“Can you be an athlete? You, pregnant? You, a mother? That depends.”
The message behind Nike’s advert mirrors the ultimate prolife slogan.
Nike released a new video advert to promote their maternity range. The message behind the advert is clear: pregnancy and motherhood do not prevent a woman from being an athlete—or, in actual fact, from following any other activity that she loves.
The message behind Nike’s advert mirrors the ultimate prolife slogan. Prolife organisations worldwide are constantly encouraging women in crisis pregnancies by stating that being a mother should not necessarily stand in the way of them achieving their dreams, whether it is to become an athlete, graduate from school, or have a career. Nike’s endorsement of this message is testament to the fact that the prolife culture in the United States seems to be gaining ground.

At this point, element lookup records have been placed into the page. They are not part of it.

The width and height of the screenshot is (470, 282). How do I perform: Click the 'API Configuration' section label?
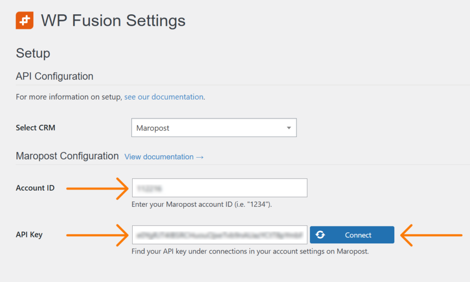pyautogui.click(x=54, y=76)
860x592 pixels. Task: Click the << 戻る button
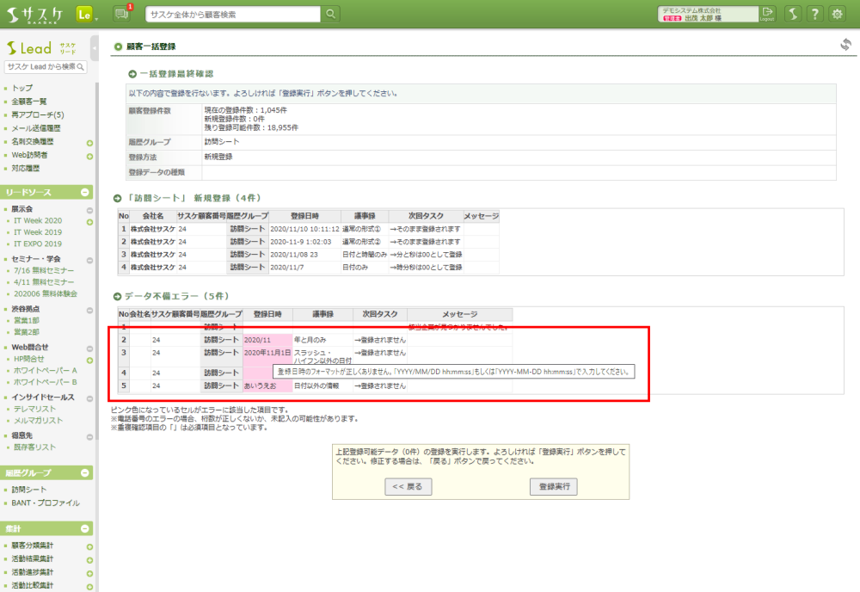(408, 487)
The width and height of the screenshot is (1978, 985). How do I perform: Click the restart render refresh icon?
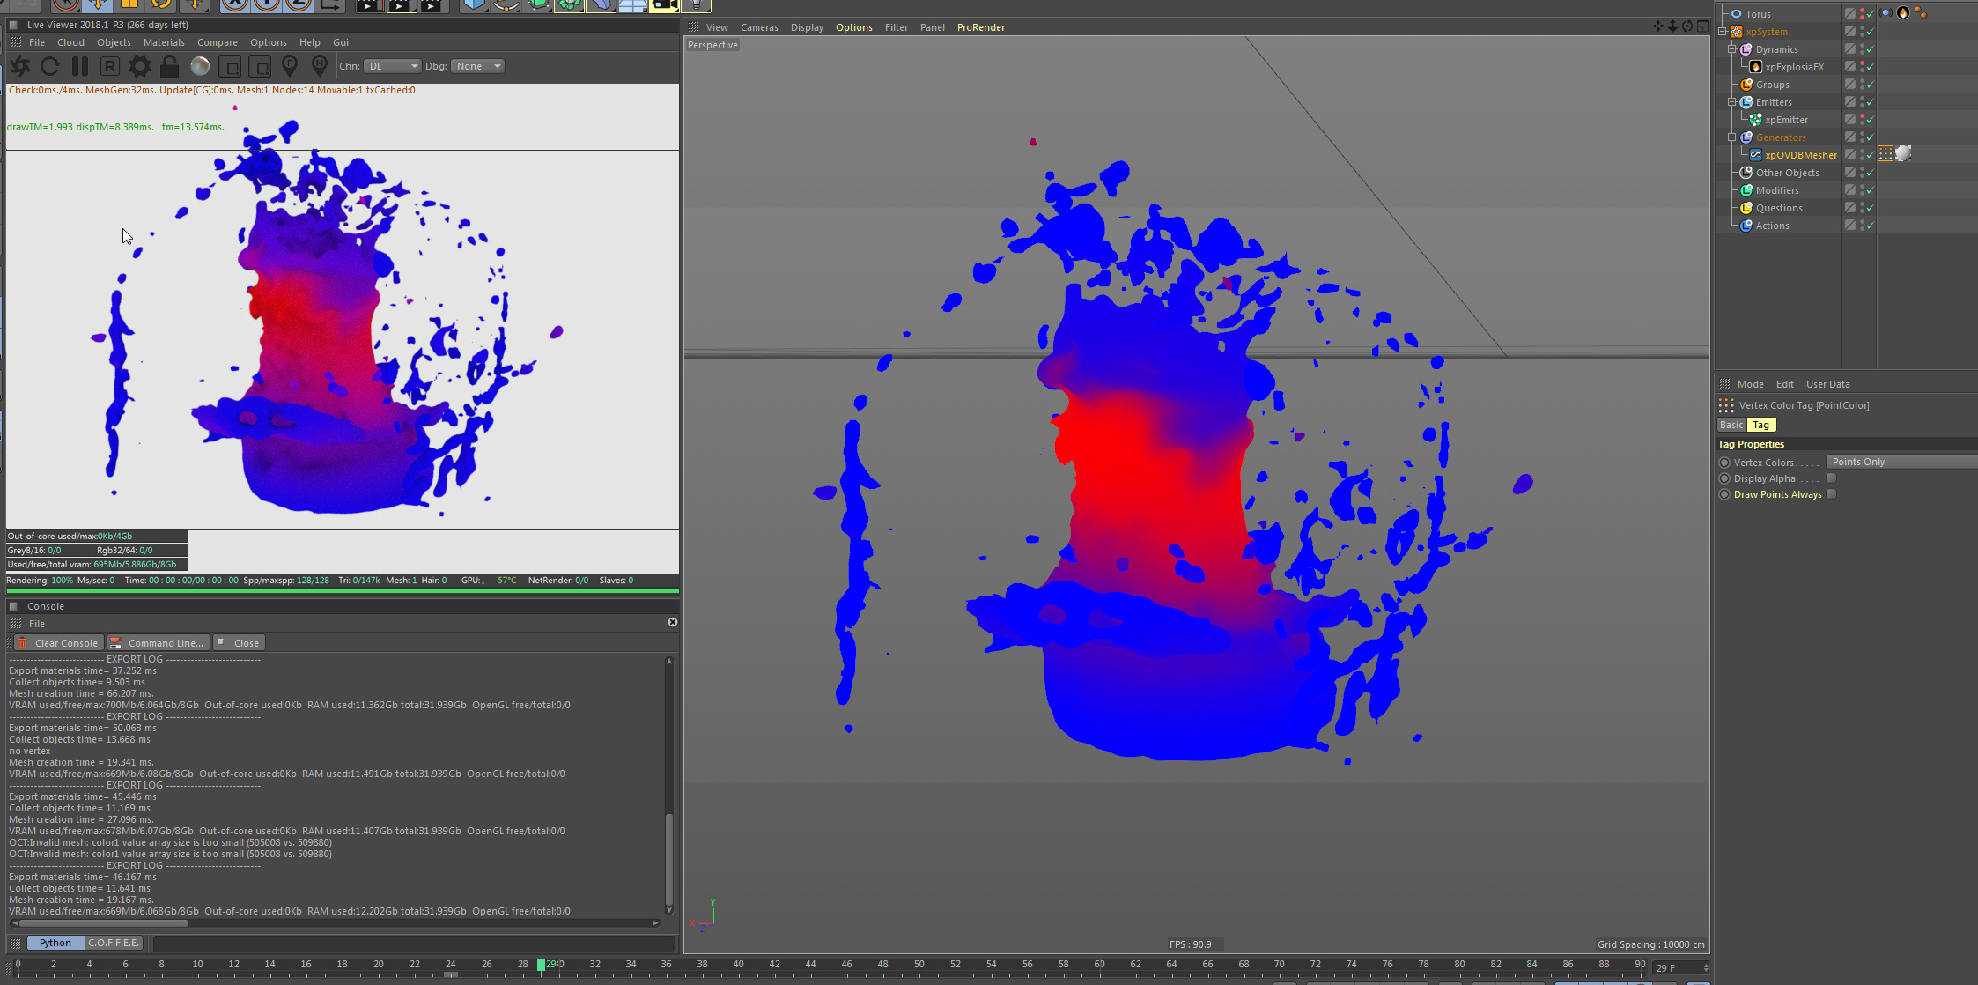50,66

This could indeed be life-changing for the prolife movement worldwide.
The empowering video, featuring pregnant women and mothers, opens with the questions: “Can you be an athlete? You, pregnant? You, a mother? That depends.”
It continues by defining what an athlete is: “Someone who moves; someone who gets it done, no matter what; someone who listens to her body; someone who defies gravity; someone who deals with the pain, hits her limit and pushes past it; pushing, pushing, pushing; someone who earns every single win.” Each defining phrase is backed by a resounding “You”, emphasising the fact that mothers are strong and that pregnancy is not a reason for them to quit the things they love doing. The video ends by reaffirming this sentiment:
“So, can you be an athlete? If you aren’t, no one is.”

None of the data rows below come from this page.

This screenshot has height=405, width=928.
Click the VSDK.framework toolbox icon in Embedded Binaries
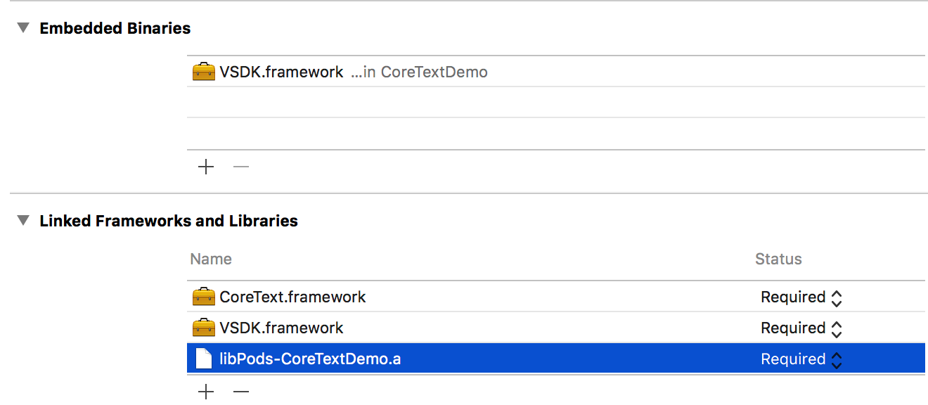[x=203, y=72]
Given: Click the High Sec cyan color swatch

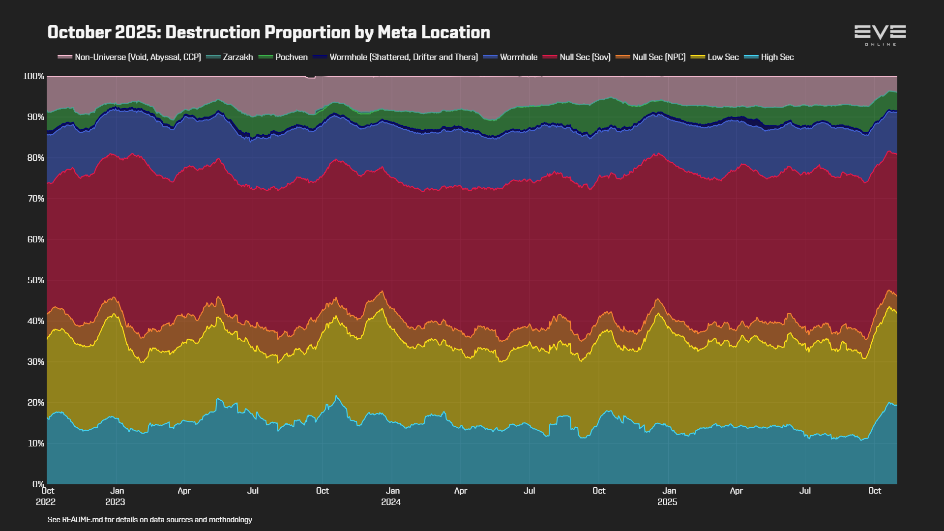Looking at the screenshot, I should pyautogui.click(x=751, y=57).
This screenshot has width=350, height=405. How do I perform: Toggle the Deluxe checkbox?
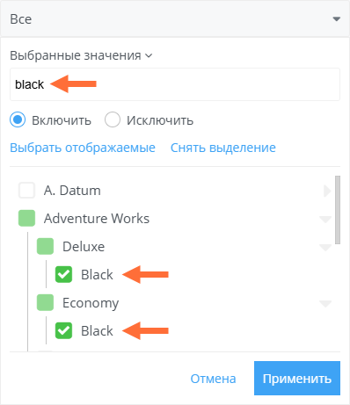coord(45,246)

Nike’s powerful advert portrays various well-established athletes—among them tennis, soccer, and track professionals—in different stages of pregnancy and motherhood. These transformative experiences and life changes may feel overwhelming to a woman, especially when she is new to them. Pregnancy can indeed be the utmost test of stamina and endurance for a woman. But, as the advert ascertains, mothers are actually much tougher than they are given credit for.